■ **Your goal**
Print every line of the material exactly.

■ **Raw data**
*-*-*

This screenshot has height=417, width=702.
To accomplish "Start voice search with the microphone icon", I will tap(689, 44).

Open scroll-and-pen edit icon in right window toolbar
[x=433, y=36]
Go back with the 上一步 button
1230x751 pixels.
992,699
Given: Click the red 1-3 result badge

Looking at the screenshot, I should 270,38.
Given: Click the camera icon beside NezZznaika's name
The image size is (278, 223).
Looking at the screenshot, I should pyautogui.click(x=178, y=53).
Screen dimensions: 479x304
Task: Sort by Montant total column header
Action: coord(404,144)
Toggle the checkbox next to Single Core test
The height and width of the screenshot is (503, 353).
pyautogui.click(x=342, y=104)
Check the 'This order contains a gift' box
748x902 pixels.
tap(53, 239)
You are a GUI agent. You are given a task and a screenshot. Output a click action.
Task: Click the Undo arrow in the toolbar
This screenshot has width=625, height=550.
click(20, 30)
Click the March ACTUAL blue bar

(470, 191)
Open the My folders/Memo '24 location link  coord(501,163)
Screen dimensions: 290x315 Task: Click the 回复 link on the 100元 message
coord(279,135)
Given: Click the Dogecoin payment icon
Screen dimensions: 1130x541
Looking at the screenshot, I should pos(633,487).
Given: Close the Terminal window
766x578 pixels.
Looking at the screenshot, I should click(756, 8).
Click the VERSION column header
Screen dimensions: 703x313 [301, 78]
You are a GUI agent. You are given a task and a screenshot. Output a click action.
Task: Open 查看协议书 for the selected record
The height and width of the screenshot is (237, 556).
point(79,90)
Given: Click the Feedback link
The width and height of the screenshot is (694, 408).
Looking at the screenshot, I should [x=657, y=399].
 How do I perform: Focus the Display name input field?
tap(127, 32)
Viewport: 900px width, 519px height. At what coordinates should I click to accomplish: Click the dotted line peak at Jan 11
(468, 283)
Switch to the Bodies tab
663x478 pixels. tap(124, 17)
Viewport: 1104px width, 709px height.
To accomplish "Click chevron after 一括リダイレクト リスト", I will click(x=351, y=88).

*-*-*

■ **Your solution**
This screenshot has height=417, width=702.
To accomplish "Start voice search with the microphone icon", I will tap(689, 44).

Open scroll-and-pen edit icon in right window toolbar
[x=433, y=36]
Go back with the 上一步 button
1230x751 pixels.
992,699
Given: Click the red 1-3 result badge

Looking at the screenshot, I should 270,38.
Given: Click the camera icon beside NezZznaika's name
The image size is (278, 223).
Looking at the screenshot, I should pyautogui.click(x=178, y=53).
Screen dimensions: 479x304
Task: Sort by Montant total column header
Action: coord(404,144)
Toggle the checkbox next to Single Core test
The height and width of the screenshot is (503, 353).
pyautogui.click(x=342, y=104)
Check the 'This order contains a gift' box
748x902 pixels.
tap(53, 239)
You are a GUI agent. You are given a task and a screenshot. Output a click action.
Task: Click the Undo arrow in the toolbar
This screenshot has width=625, height=550.
click(20, 30)
Click the March ACTUAL blue bar

(470, 191)
Open the My folders/Memo '24 location link  coord(501,163)
Screen dimensions: 290x315 Task: Click the 回复 link on the 100元 message
coord(279,135)
Given: Click the Dogecoin payment icon
Screen dimensions: 1130x541
Looking at the screenshot, I should pos(633,487).
Given: Close the Terminal window
766x578 pixels.
Looking at the screenshot, I should click(756, 8).
Click the VERSION column header
Screen dimensions: 703x313 [301, 78]
You are a GUI agent. You are given a task and a screenshot. Output a click action.
Task: Open 查看协议书 for the selected record
The height and width of the screenshot is (237, 556).
point(79,90)
Given: Click the Feedback link
The width and height of the screenshot is (694, 408).
Looking at the screenshot, I should [x=657, y=399].
 How do I perform: Focus the Display name input field?
tap(127, 32)
Viewport: 900px width, 519px height. At what coordinates should I click to accomplish: Click the dotted line peak at Jan 11
(468, 283)
Switch to the Bodies tab
663x478 pixels. tap(124, 17)
Viewport: 1104px width, 709px height.
To accomplish "Click chevron after 一括リダイレクト リスト", I will click(x=351, y=88).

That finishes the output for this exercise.